Güllekosten steigen:

Der 31-jährige Landwirt hält in Ahaus-Heek im Kreis Borken gut 400 Sauen im geschlossenen System und bewirtschaftet 600 Bullenmastplätze. Jährlich muss Weilinghoff einen Großteil seiner Gülle abgeben. Zahlte er vor einigen Jahren noch 10 bis 11 € pro m3, sind die Kosten im Frühjahr dieses Jahres auf 15 € je m3 gestiegen. Für diesen Winter kalkuliert er mit Preisen von 18 € je m3. „Wenn die Kosten weiter so explodieren und die Abgabepreise auf deutlich über 20 € je m3 steigen, rechnet sich die Tierhaltung kaum noch“, warnt Weilinghoff vor den Folgen einer weiteren Preisexplosion.


Gemeinsam mit seinem Vater Heinrich versucht der Agrarbetriebswirt deshalb schon seit längerer Zeit, die Güllemengen zu reduzieren. Im ersten Schritt haben Vater und Sohn die Tränken im Stall überprüft und überlegt, ob sie eventuell bei der Stallreinigung Wasser einsparen können. Letztendlich ist das Einsparpotenzial aber klein.

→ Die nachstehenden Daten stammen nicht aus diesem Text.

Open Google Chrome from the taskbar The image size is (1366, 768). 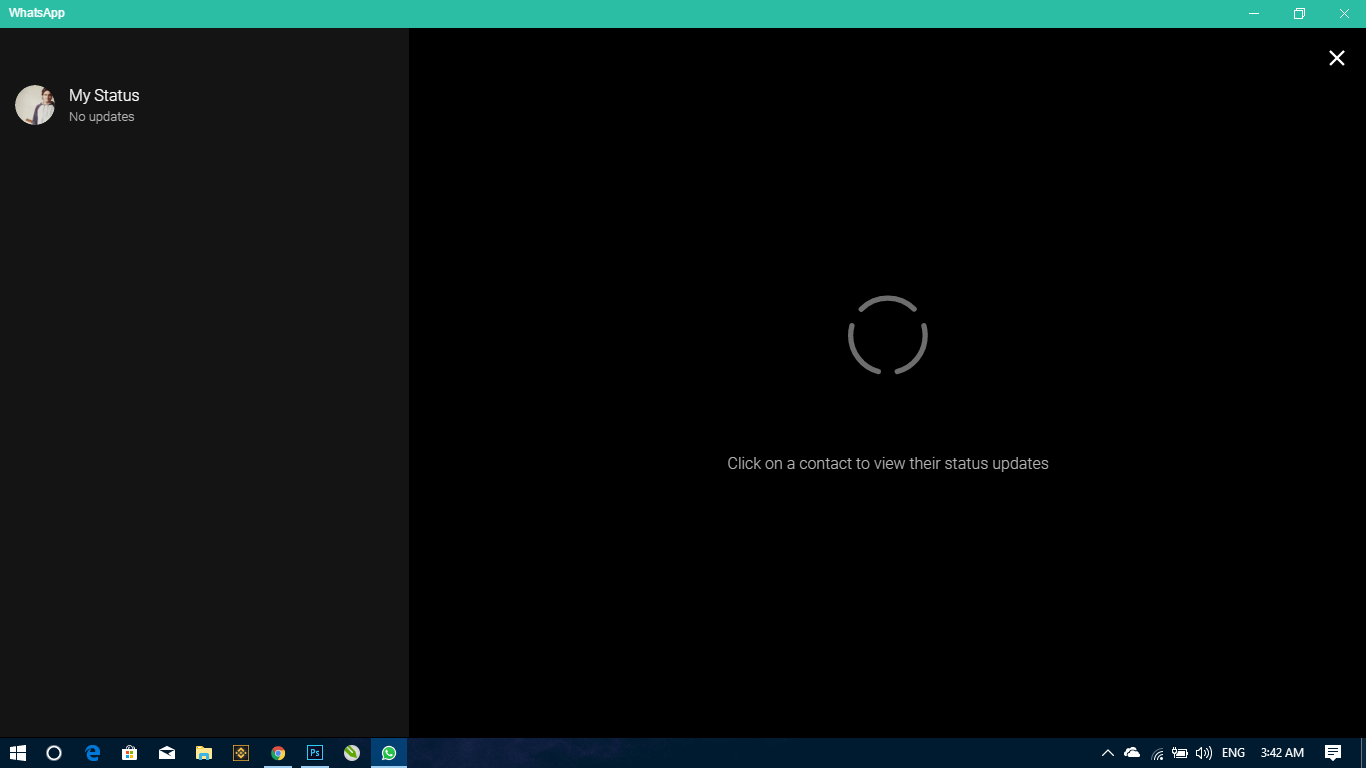coord(278,753)
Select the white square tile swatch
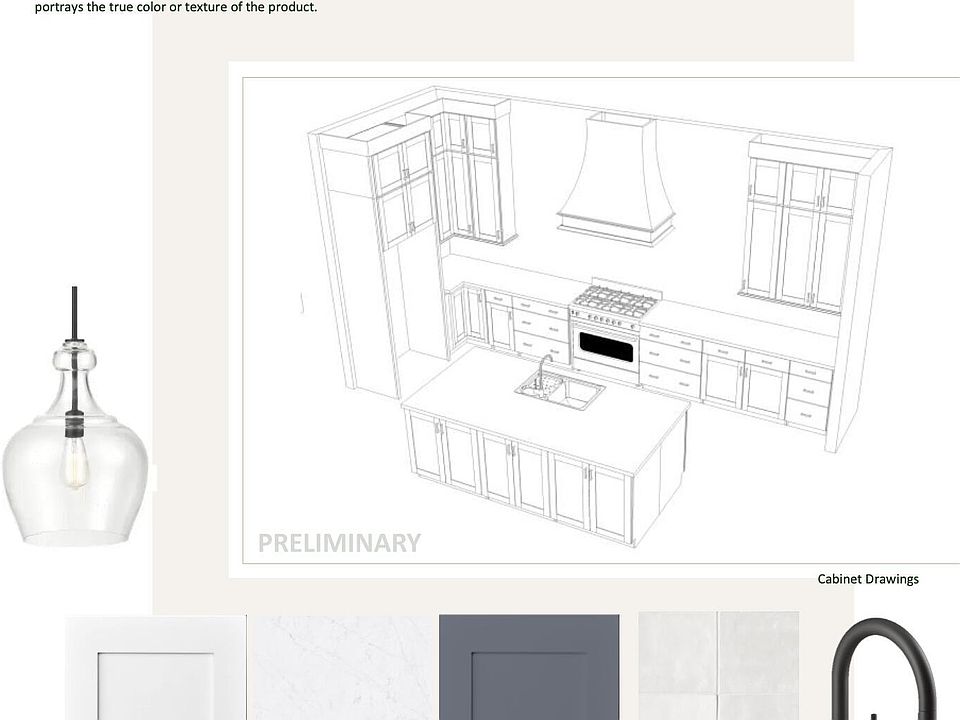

Sehr stark N-/P-reduziert:

Deutlich mehr Potenzial sah Weilinghoff im Bereich der Fütterung. Der Landwirt fragte sich bereits vor einigen Jahren, ob die Sicherheitszuschläge in den Futterrationen der Ferkel und Mastschweine überhaupt nötig sind. Doch wie stark darf man an der Nährstoffschraube drehen, wann ist die Versorgung der Tiere gefährdet? Jan-Gerd Weilinghoff wollte und konnte das Risiko nicht allein eingehen und holte sich mit Fütterungsberater Josef Gövert sowie Dr. Gerhard Stalljohann von der Landwirtschaftskammer Nordrhein-Westfalen im Jahr 2016 professionelle Beratung ins Haus.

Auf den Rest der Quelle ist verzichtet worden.